(Stored records)
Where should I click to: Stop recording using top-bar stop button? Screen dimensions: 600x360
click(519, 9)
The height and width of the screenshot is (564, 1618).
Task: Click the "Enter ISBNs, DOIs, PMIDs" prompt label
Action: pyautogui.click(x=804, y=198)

§ **WHAT IS BEING ASKED**:
Copy the records above exactly, leaving nothing out.

§ **THE COMPLETED TASK**:
Where should I click to: Stop recording using top-bar stop button? Screen dimensions: 600x360
click(519, 9)
The height and width of the screenshot is (564, 1618).
Task: Click the "Enter ISBNs, DOIs, PMIDs" prompt label
Action: pyautogui.click(x=804, y=198)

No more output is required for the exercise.